Sounds like something that could be implemented more directly in D? A unicode savvy person would have to be involved though.

Posted: 05/21/08 20:04:11

In this case i miss the simple utf functions from phobos :)

encode/decode/...

Then i remembered the foreach does an implicit utf convertion, so i think this would work:

char[] str = something(); // the existing string

wchar[] wstr = toString16( str );
int[] indices16 = WindowsFunction( wstr.ptr, wstr.length );
int[] indices8 = indices16;

    // Translate the utf16 indices to utf8 indices
    int utf8idx = 0;
    int i = 0;
    foreach( uint utf16idx, char c; wchars ){
        if( indices8[i] is utf16idx ){
            indices8[i] = utf8idx;
            i++;
        }
        utf8idx++;
    }

I throw a glance at the foreach implementation (aApply.d line 308, _aApplywc2), hey and guess what i found there?[[br]] the "encode"/"decode" functions from phobos, hehe

I think we really need something like that to implement other looping constructs also.
For example, when i want to iterate over two strings codepoint wise, the foreach cannot be used.

Posted: 05/21/08 20:08:30

The same functions are currently in use in the Regex implementation too, but apparently they are buggy and so cause unicode failures in several situations - seems like they're not finding the correct code points in all cases.

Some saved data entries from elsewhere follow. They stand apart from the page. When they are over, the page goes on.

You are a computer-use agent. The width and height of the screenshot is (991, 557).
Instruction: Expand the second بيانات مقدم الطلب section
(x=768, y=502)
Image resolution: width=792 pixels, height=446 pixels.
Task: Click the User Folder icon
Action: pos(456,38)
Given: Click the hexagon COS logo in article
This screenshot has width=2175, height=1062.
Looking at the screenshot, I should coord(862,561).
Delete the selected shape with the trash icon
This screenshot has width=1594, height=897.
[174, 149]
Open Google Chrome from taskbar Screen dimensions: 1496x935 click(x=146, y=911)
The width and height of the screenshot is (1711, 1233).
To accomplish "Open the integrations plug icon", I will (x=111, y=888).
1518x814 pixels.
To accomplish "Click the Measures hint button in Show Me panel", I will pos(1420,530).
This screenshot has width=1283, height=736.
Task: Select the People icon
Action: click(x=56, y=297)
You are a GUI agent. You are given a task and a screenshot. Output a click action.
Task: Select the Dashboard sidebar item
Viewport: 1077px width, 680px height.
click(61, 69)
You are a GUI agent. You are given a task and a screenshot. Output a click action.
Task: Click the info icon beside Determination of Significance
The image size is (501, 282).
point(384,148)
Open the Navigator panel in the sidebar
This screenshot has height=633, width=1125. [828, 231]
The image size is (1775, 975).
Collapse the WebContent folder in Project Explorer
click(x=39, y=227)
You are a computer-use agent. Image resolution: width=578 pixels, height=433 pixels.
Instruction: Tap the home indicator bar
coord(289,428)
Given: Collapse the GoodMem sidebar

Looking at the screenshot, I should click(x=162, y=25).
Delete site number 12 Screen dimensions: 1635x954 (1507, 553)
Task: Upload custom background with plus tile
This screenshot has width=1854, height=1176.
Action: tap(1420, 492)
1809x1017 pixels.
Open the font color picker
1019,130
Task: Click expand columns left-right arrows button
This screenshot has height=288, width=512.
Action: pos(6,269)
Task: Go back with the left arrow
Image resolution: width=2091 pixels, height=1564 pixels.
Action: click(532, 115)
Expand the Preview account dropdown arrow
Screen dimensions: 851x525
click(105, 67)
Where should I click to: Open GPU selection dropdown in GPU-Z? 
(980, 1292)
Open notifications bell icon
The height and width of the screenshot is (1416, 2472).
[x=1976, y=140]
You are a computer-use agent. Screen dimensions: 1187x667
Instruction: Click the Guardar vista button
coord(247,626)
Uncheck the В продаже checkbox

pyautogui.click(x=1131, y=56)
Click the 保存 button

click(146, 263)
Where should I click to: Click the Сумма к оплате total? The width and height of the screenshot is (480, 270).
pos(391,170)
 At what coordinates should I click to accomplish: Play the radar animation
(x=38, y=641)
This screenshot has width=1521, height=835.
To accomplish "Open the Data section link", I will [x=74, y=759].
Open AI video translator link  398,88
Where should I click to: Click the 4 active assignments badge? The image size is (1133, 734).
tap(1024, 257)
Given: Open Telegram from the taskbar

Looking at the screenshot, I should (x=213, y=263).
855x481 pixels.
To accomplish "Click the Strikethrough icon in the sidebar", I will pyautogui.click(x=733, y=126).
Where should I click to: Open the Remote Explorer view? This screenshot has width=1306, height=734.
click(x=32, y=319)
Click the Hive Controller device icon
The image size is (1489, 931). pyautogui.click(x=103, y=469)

But yes, I believe there is a ticket to create proper versions of these functions. Unfortunately the owner has disappeared.

Posted: 05/22/08 01:08:05

you mean, you want to use the templates in tango.text.convert.Utf ?

Posted: 05/23/08 00:13:54

My foreach loop above, hm i am not sure it really behaves correctly.
Now i tried to use tango.text.convert.Utf

char[] str8 = something(); // the existing string
wchar[] str16 = toString16( str8 );

int[ MAX_ITEMS ] idxbuf;
int idxcount;
WindowsFunction( str16.ptr, str16.length, idxbuf.ptr, MAX_ITEMS, &idxcount );

int[] indices = idxbuf[ 0 .. idxcount ];
// indices are ascending
// the first index is always 0
// the last index is always str16.length

int utf8idx = 0;
int utf16idx = 0;
int i = 0;

while( utf16idx < str16.length ){

    // convert to a single dchar, to ensure exactly one codepoint is eaten
    uint ate16;
    dchar[1] buf32;
    dchar[] res32 = Utf.toString32( str16[ utf16idx .. $ ], buf32, &ate16 ); 
    assert( ate16 >= 1 && ate16 <= 2 );
    assert( res32.length == 1 );
    assert( res32.ptr is buf32.ptr );
    
    // convert to char[] to get the char[] count
    uint ate32;
    char[4] buf8;
    char[] res8 = Utf.toString( res32, buf8, &ate32 ); 
    assert( ate32 is 1 );
    assert( res8.length > 0 && res8.length <= buf8.length );
    assert( res8.ptr is buf8.ptr );

    if( indices[i] is utf16idx ){
        indices[i] = utf8idx;
        i++;
    }

    utf16idx += ate16;
    utf8idx += res8.length;
}
assert( utf8idx is str8.length );
assert( utf16idx is str16.length );

// last idx behind end of str16
indices[$-1] = utf8idx;

// result in indices

http://codepad.org/bkqlerST

Is this correct?
Can it be written shorter?